21st Mayor of Gary, Indiana
- In office January 1, 2020 – December 31, 2023
- Preceded by: Karen Freeman-Wilson
- Succeeded by: Eddie Melton

Personal details
- Born: August 16, 1964 (age 62) Gary, Indiana
- Party: Democratic

Military service
- Allegiance: United States
- Branch/service: Marine Corps
- Years of service: 1982–1986

= Jerome Prince (politician) =

American politician

Jerome A. Prince (born August 16, 1964) is an American politician who served as the 21st mayor of Gary, Indiana.
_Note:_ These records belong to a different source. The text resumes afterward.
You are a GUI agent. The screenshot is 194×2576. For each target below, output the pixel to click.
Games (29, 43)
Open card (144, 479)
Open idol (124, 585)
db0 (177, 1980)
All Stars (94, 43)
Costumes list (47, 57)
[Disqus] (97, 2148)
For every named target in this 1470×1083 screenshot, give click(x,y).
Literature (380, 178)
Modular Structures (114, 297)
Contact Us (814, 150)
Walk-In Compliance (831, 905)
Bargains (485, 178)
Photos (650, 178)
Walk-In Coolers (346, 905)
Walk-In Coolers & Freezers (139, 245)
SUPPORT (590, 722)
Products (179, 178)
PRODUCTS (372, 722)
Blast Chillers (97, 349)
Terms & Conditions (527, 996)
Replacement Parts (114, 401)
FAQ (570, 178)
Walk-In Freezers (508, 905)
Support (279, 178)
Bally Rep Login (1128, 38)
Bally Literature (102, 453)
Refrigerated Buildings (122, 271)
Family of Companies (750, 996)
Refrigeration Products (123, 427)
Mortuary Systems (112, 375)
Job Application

A member of the Democratic Party, he assumed office on January 1, 2020, succeeding Karen Freeman-Wilson, and served until December 31, 2023, after being defeated in the Democratic primary for mayor by State Senator Eddie Melton.

== Early life ==
Prince was born and raised in Gary, Indiana. He graduated from Lew Wallace High School.

== Career ==
In 1982, Prince enlisted in the United States Marine Corps. In 1986, he returned to Gary and began working in real estate, insurance and retail sales. In 1994, he joined the Calumet Township Assessor's office as a real estate deputy. In 1998, he was elected to the Gary Precinct Committee Organization. In 1999, he was elected to the Gary City Council, representing the fifth district. In 2008, Prince was selected to serve as a member of the Lake County Council after an incumbent member resigned. In 2014, he was elected Lake County Assessor, where he served until 2019.

=== Mayor of Gary ===
Prince was elected mayor of Gary in 2019, defeating incumbent mayor Karen Freeman-Wilson. He assumed office on January 1, 2020. Following the George Floyd protests, Prince pledged to sign an executive order to establish a police reform commission. Prince has advocated for returning manufacturing jobs to Gary. In March 2020, he signed his first executive order, aimed at increasing the hiring of minority, female, and veteran employees by the city government. Prince has also sought to demolish abandoned buildings around Gary as a crime reduction strategy.

On May 2, 2023, State Senator Eddie Melton defeated Prince with almost 59% of the vote to become the Democratic nominee for mayor. Prince conceded and would serve the rest of his term until December 31, 2023.